─── PROVIDED DATA

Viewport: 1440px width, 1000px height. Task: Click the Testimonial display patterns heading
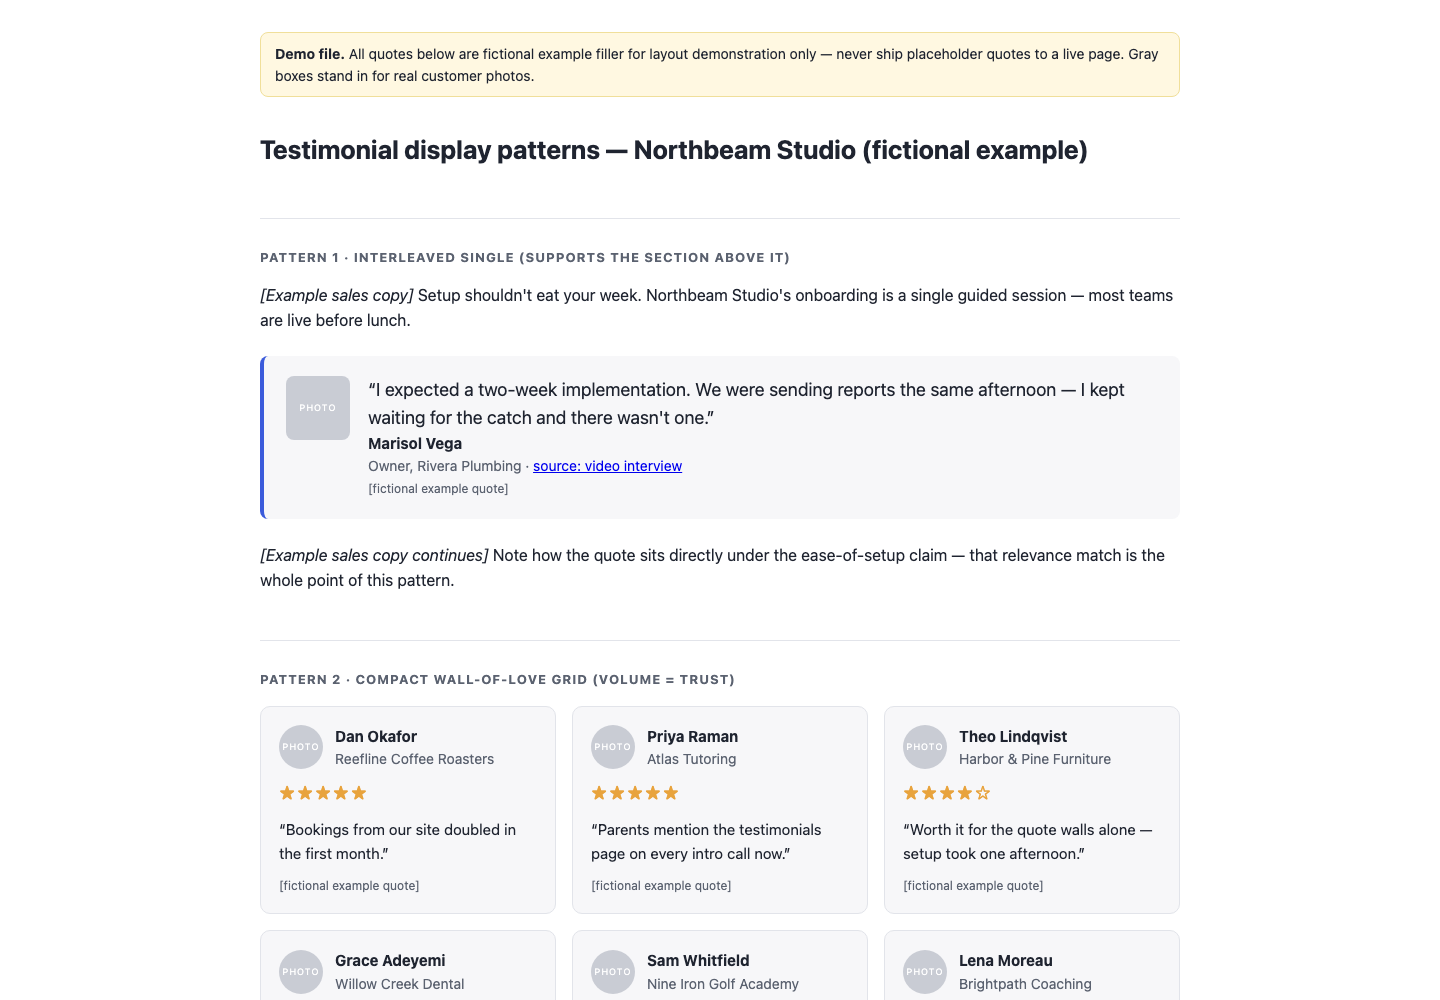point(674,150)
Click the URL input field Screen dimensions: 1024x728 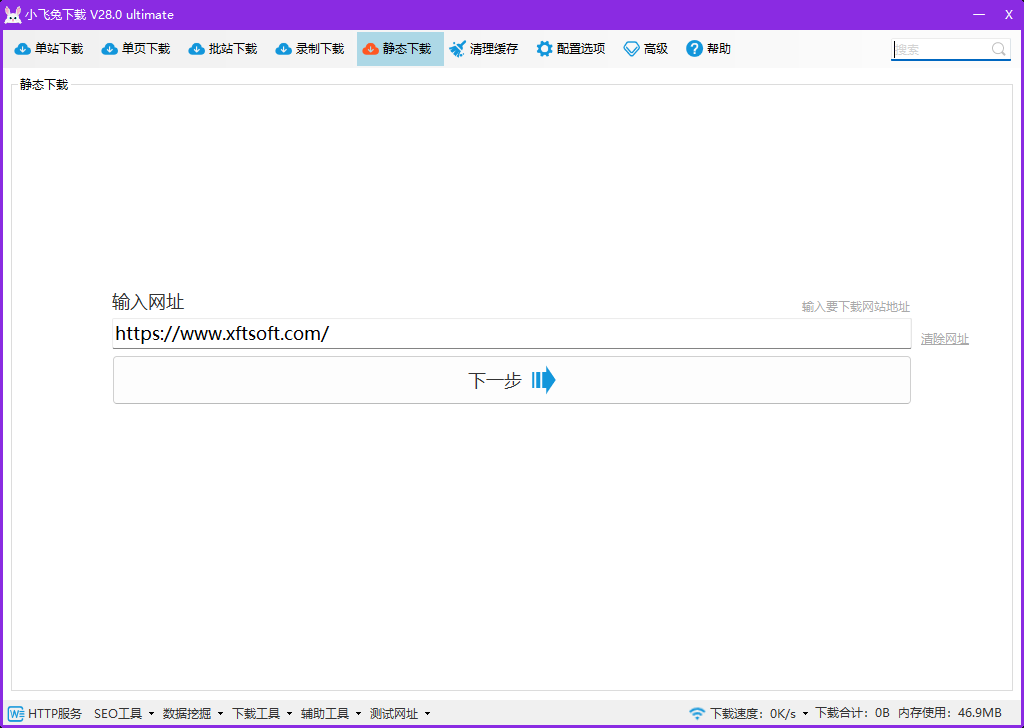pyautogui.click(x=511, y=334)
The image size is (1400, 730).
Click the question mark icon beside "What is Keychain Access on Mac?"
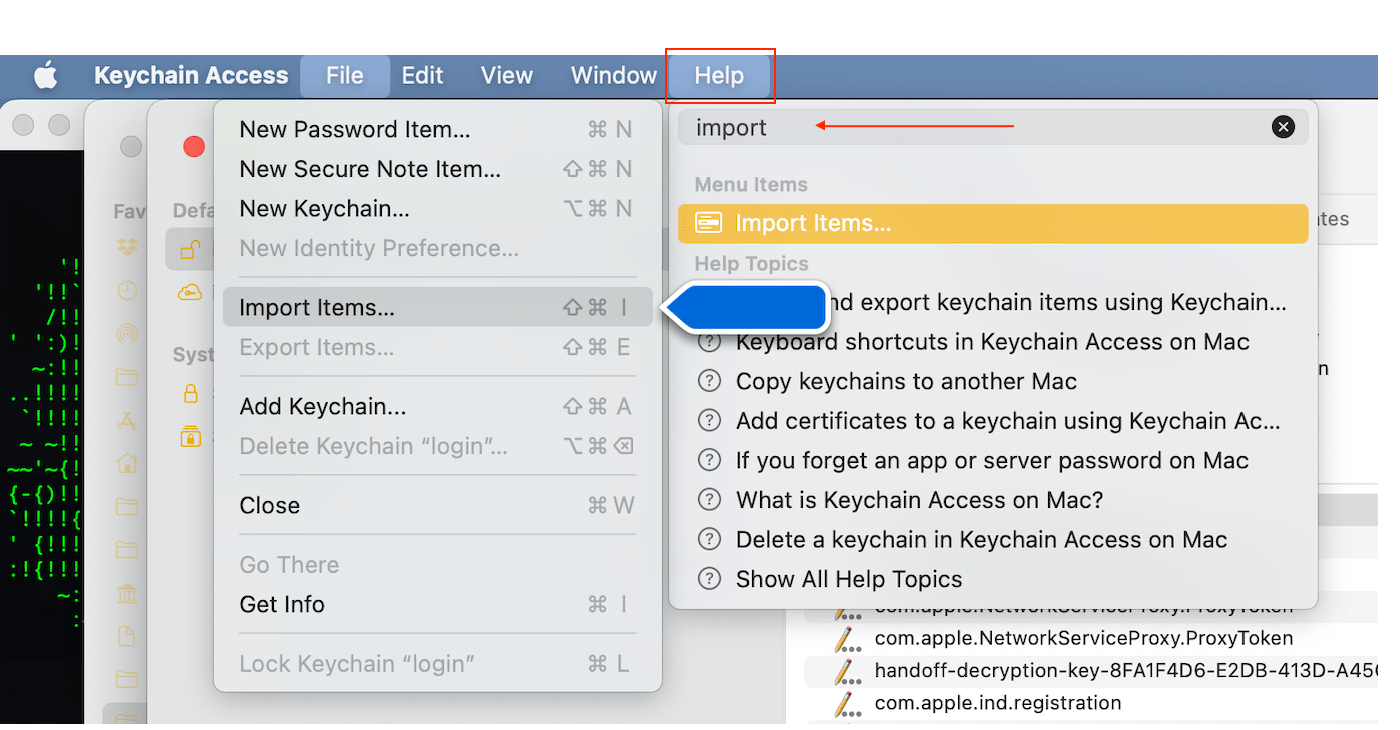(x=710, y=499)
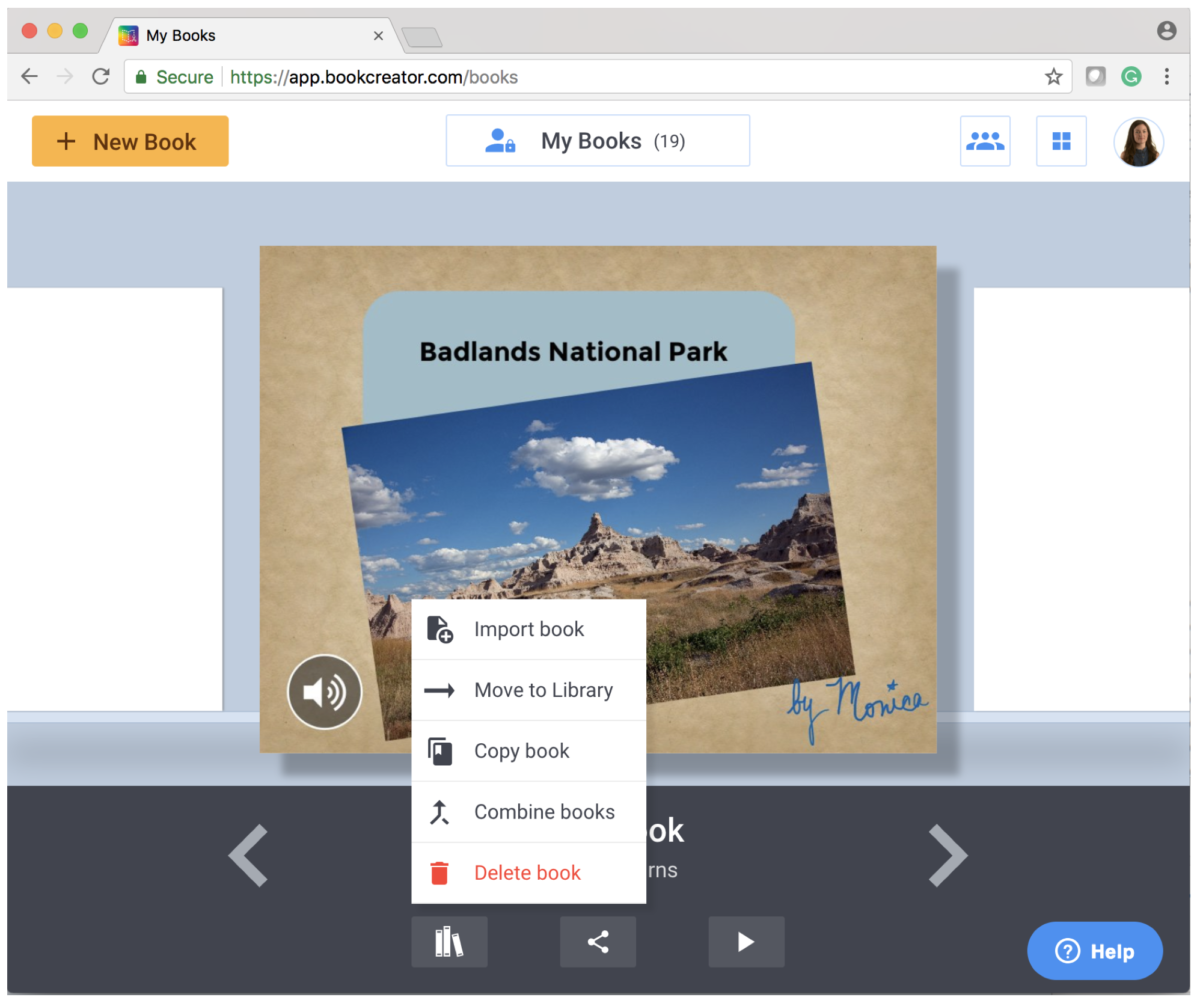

──────

Copy everything from the line containing "The image size is (1400, 730)." down to the last of the rows, replacing "question mark icon" with "help icon" and keeping all else the same. Omit the pictures.

The image size is (1400, 730).
Click the help icon beside "What is Keychain Access on Mac?"
(x=710, y=499)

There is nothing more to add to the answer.